Segment Start: SOURCE EXTRACT

Morocco Payment Survey 2021
During the second quarter of 2021, Coface conducted its fifth survey on the payment behaviour of companies in Morocco, with the objective to monitor the evolution of payment terms and delays. Payment behaviour reflects both the evolution of the economic conjuncture and the business environment.
According to the results of this survey, contractual payment terms in Morocco remain long, reaching 79 days on average. Although still high, they have improved significantly, shortening by about 14 days compared to our survey conducted in early 2019. Nevertheless, our results also suggest that payment delays remain widespread, with almost half of our sample reporting payments delays of more than three months in the last six months. While gross domestic product (GDP) contracted in 2020 (-6.3% estimated in 2020 after 2.5% in 2019, Coface forecasts 4.5% in 2021), more companies have perceived a deterioration.
This deterioration is the result of the major impact of the COVID-19 pandemic, which was accompanied by drastic government measures that hampered economic activity (lockdowns, curfews, closure of borders to foreign tourists, closure of schools and workplaces, travel ban). Despite the aid provided by the state for households, particularly the most vulnerable (financial aid for informal workers or those without social security coverage), and for companies (facilitated access to credit in the form of Damane Relance, Damane Oxygene, Relance TPE; deferral of social charges and taxes), particularly in the most affected sectors (tourism, transport, aeronautics, automobile), the crisis has been felt by companies. This was particularly true for small and very small enterprises (VSEs). However, only a quarter of respondents declared having benefited from aid.

Segment End: SOURCE EXTRACT
Segment Start: DATA RECORDS

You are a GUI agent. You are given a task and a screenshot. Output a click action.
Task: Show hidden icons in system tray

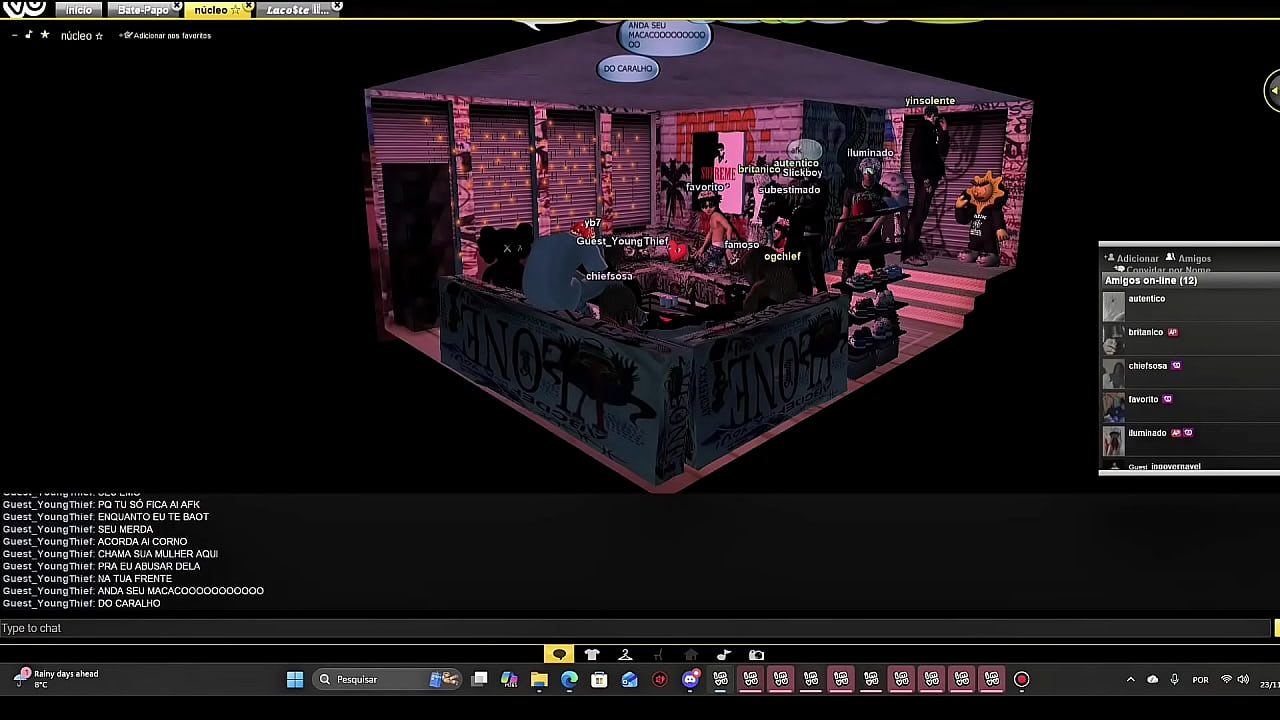click(x=1130, y=680)
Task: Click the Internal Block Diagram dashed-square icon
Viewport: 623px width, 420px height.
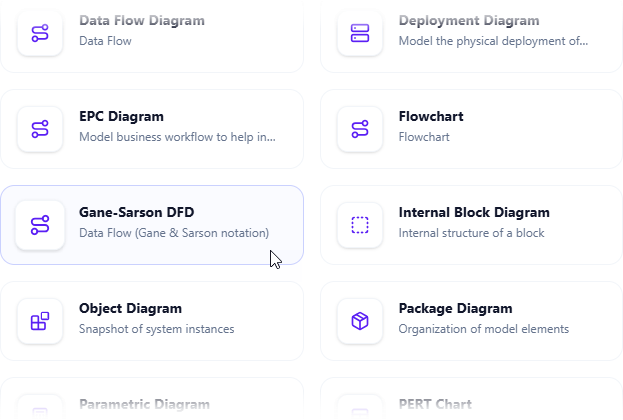Action: click(x=360, y=225)
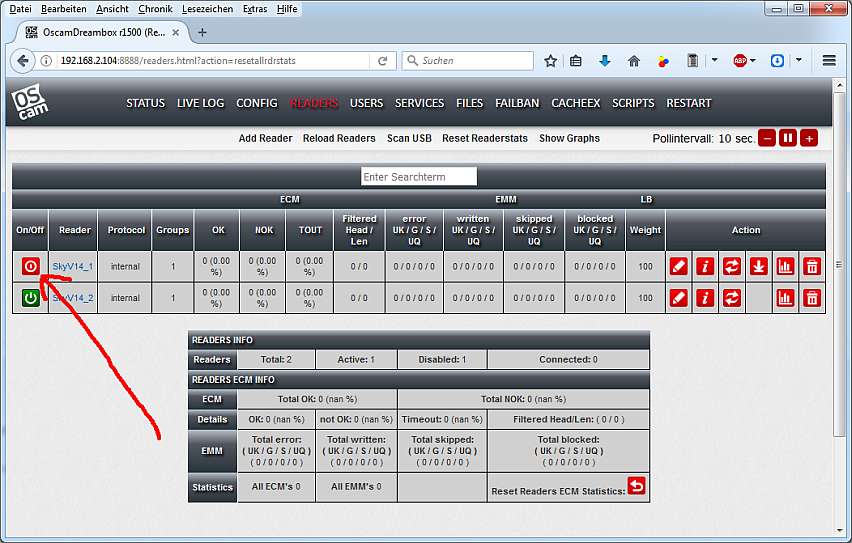The image size is (852, 543).
Task: Open statistics chart icon for SkyV14_2
Action: point(785,298)
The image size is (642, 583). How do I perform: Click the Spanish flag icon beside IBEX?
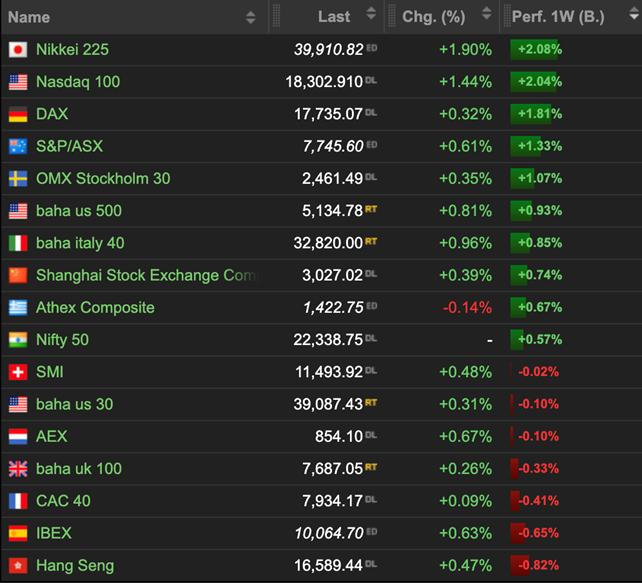[18, 533]
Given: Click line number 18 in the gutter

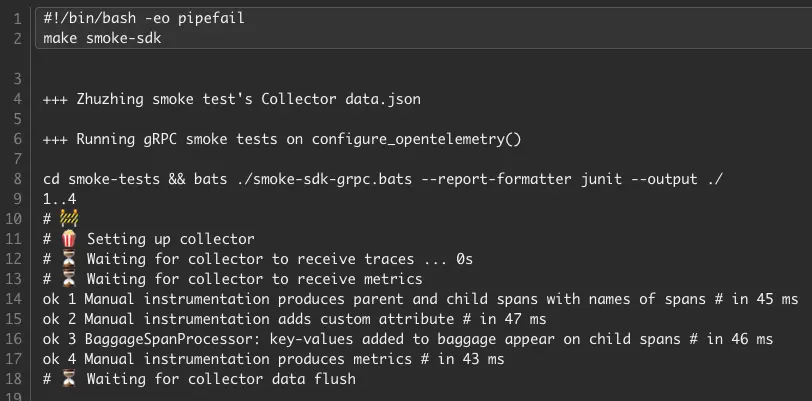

Segment End: DATA RECORDS

> AIM OF THE TASK
Continue the extract on the 2021 Morocco payment survey from where it stops.

> OUTPUT OF THE EXERCISE
For 2021, almost half of the surveyed companies expect payment terms to remain stable and more than a third anticipate an increase. Our respondents probably believe that the improvement in the economic situation will not result in a decrease in payment terms, due to a lack of visibility on the evolution of the pandemic and on the end of the state of emergency (scheduled for 31 January 2022).
The persistently long payment terms suggest that, in the absence of implementing legislation on late payment compensation, the law on payment terms is difficult to implement.